The ones of interest here are the type of event, the channel from where it was sent and the text that was sent. Our bot should respond only in the case of a message event type and if it was addressed directly. To verify this, we'll use the values of type and text (a part of it). At the same time, we'll also extract the channel from where it was sent and the message text as well (in this case, help).

We have the command. Now what?

As far as the purpose of this bot goes, the code is written to handle only two scenarios:

1. The student asks for a list of courses available for the term
2. The student asks for the description of a specific course

In both cases, we'll be scraping the Testudo website for information.

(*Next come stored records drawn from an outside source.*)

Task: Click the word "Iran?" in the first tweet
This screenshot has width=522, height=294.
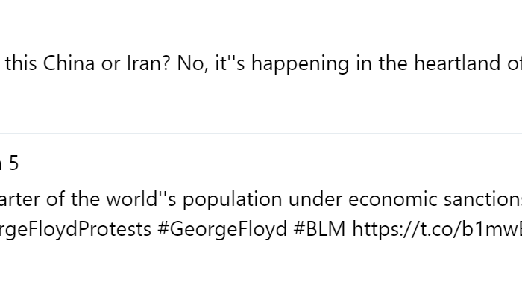Action: point(148,63)
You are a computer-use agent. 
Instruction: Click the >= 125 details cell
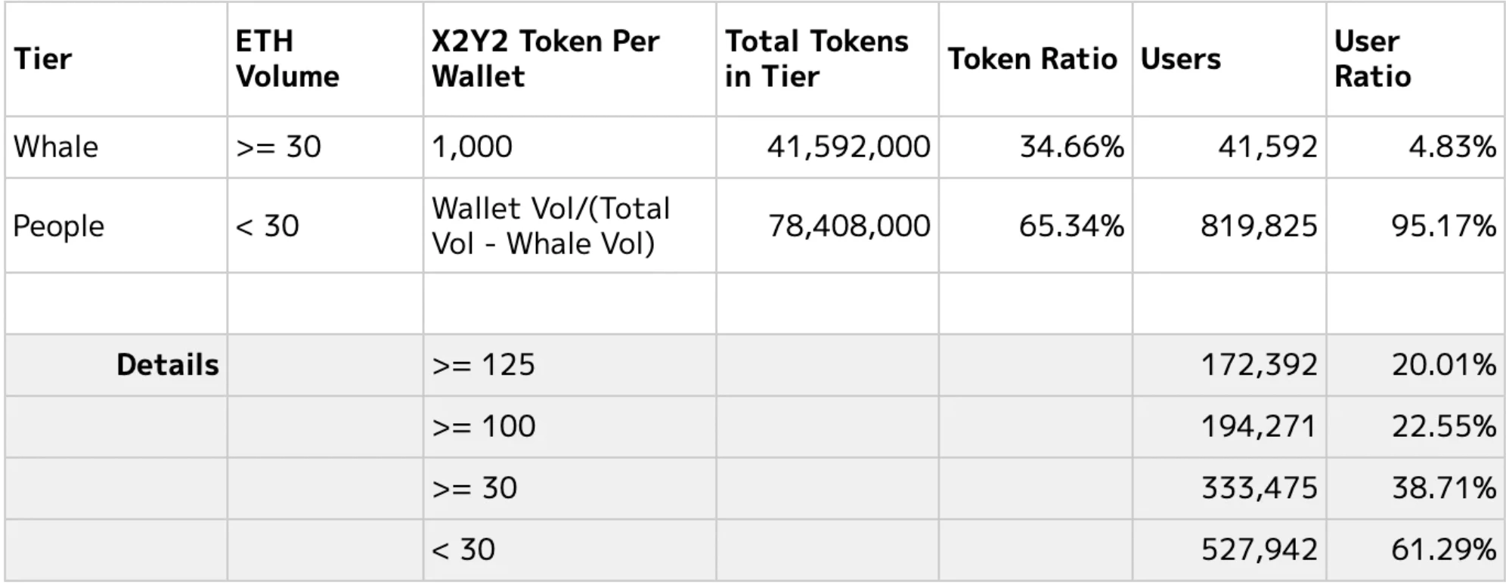coord(483,365)
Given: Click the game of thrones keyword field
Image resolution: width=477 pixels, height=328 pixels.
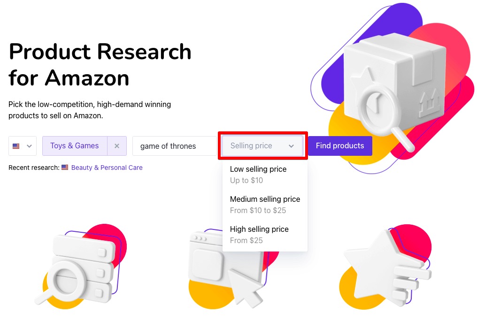Looking at the screenshot, I should [174, 146].
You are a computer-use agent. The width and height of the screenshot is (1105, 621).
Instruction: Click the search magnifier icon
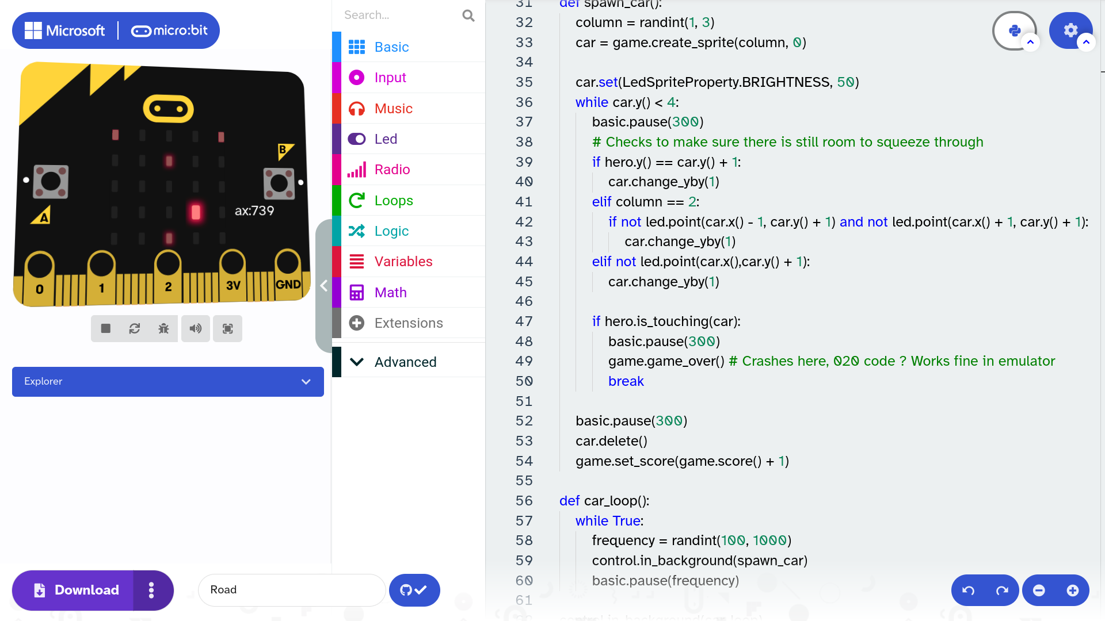coord(468,16)
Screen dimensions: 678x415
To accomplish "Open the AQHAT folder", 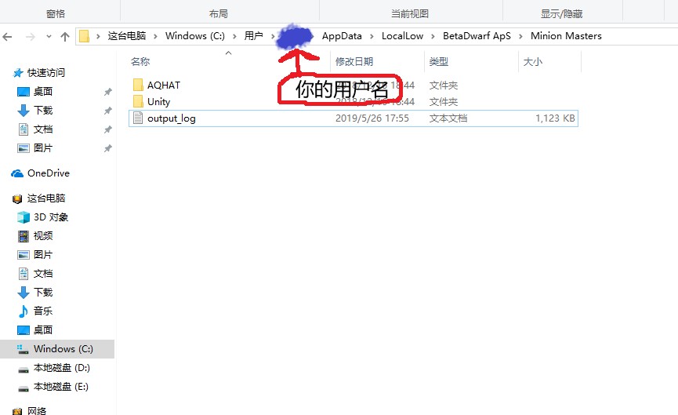I will click(163, 86).
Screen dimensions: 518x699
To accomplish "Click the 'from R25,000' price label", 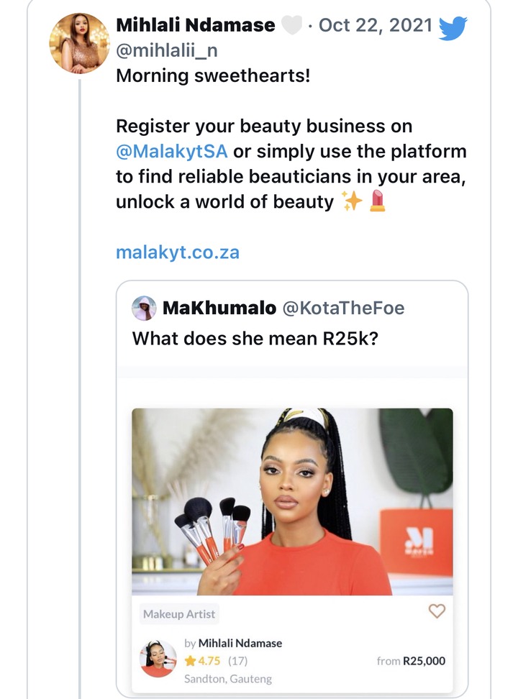I will point(411,661).
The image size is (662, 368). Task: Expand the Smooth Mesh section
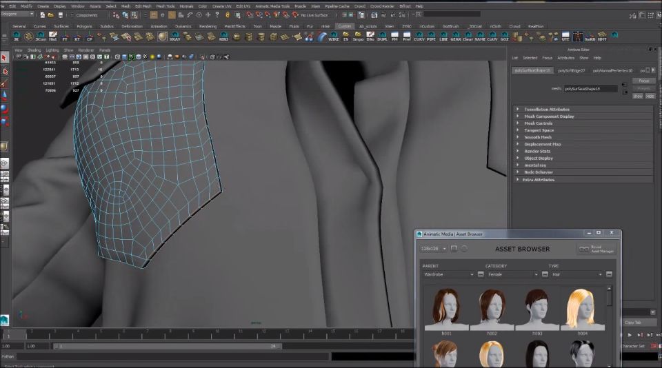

Once we have our information, our bot will send it to Slack, through an API call, on the same channel where the message was initially received.

slack_client.api_call(

                "chat.postMessage",

                channel=channel,

                text=course_description

            )

How often to check for Slack events?

There is no fixed answer to this. The more number of times you check, the more resources you use. The RTM API is not recommended to be used by large teams. In our case, we check for events every one second.

Demo

We have a bot that is operational at this moment. However, there is development pending - most of them future enhancements. To take a sneak-peek, visit my GitHub repo: https://github.com/nikhilh-20/slack_bots

Here's a 1:14 minute demo:

That's it! You should have a live working Slack bot ready to make life easy for you!